Published on ShanghaiDaily.com (http://www.shanghaidaily.com/)
http://www.shanghaidaily.com/sp/article/2008/200807/20080704/article_365646.htm


Mainland tourists arrive on historic flights to Taiwan
Created: 2008-7-4 16:54:25, Updated: 2008-7-4 17:01:24
Author:Lydia Chen


HUNDREDS of mainland tourists arrived in Taiwan today on the first regular weekend chartered flights in nearly six decades, marking a historic step toward a warming of relationships across the Strait.

The first of the flights, a China Southern Airlines plane, touched down at Taoyuan International Airport in northern Taiwan at 8:10am. The plane, with 230 passengers on board, took off from Guangzhou, capital of Guangdong Province at 6:31am.

The Airbus A330 was soon followed by a flight from the southern city of Xiamen that arrived at Taipei's Songshan city airport.

Shanghai Airlines flew in with the city's first weekend chartered flight landing at Taipei's Songshan Airport at 11:50am.

Today's flights carried 760 tourists from five mainland cities - Beijing, Shanghai, Guangzhou, Xiamen and Nanjing on 10-day package tours to the island.

Shen Qiren, a 76-year-old from Shanghai, boarded a flight at 2pm at Pudong International Airport to head for Taiwan, a trip he said might be the last chance he has to see his foster mother. Mainland visitors have been banned from visiting the island for the past six decades.

"She raised me until I was 12 and then she went to Taiwan. I haven't seen her since," Shen said.

"I have always wanted to visit her and I signed up for a tour as soon as I learned about the opening-up of Taiwan tourism," Shen said.

The mainland visitors like Shen were greeted by groups of reporters, local officials, traditional dragon dances and sprays of water from fire trucks as they walked smiling through an archway of colored balloons.

The weekend flights was "a new start in the history of exchanges," Wang Yi, director of China's Taiwan Affairs Office, which oversees Taiwan relations, said this morning.

"At present, cross-Strait relations have a rare opportunity for development," Wang said at the ceremony, which was broadcast live on China Central Television, before the departure of an Air China flight with 294 passengers bound for Taiwan.

"Direct contact between compatriots from both sides must be encouraged to enhance mutual understanding and enhance the peaceful development of cross-Strait ties," Wang added.

The Chinese mainland and Taiwan signed a landmark deal last month for regular weekend flights and approved up visits to the island by to 3,000 mainland travelers every day.
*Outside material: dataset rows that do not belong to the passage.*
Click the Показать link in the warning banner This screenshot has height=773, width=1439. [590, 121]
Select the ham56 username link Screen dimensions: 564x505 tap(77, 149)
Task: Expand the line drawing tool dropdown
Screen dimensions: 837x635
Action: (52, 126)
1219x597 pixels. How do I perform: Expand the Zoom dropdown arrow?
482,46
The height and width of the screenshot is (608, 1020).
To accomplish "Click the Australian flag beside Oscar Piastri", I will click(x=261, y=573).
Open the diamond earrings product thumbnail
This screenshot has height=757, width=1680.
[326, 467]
The deal, agreed in the first official talks between the mainland and Taiwan since 1999, includes 36 return flights each week on Friday, Saturday, Sunday and Monday. The number can increase according to demand. Six mainland airlines and five from Taiwan are involved.

The agreement allows millions of mainland travelers to visit Taiwan which may boost the island's economy. The island's forecast economic growth is for 4.8 percent this year.

Apart from special holidays, there have been no regular direct flights across the Taiwan Strait since 1949. Passengers and freight between the two sides have had to pass through a third port such as Hong Kong or Macau. About 1 million Taiwanese are now thought to be living in the mainland.

The weekend chartered flights still have to fly a roundabout route through Hong Kong air space.

Negotiators from the mainland and Taiwan said they will try to settle the issue of direct flights as soon as possible, according to a minute of talks signed by Chen Yunlin, chairman of the mainland-based Association for Relations Across the Taiwan Straits, and Chiang Pin-kun, chairman of the Taiwan-based Straits Exchange Foundation last month.

"I am looking forward to proper direct flights between the mainland and Taiwan, which will save time, fuel and expense," said Alex Lee, the new director of the Taiwan Merchant Association of Shanghai. Lee was the first check-in passenger for the first weekend chartered flight from Shanghai today.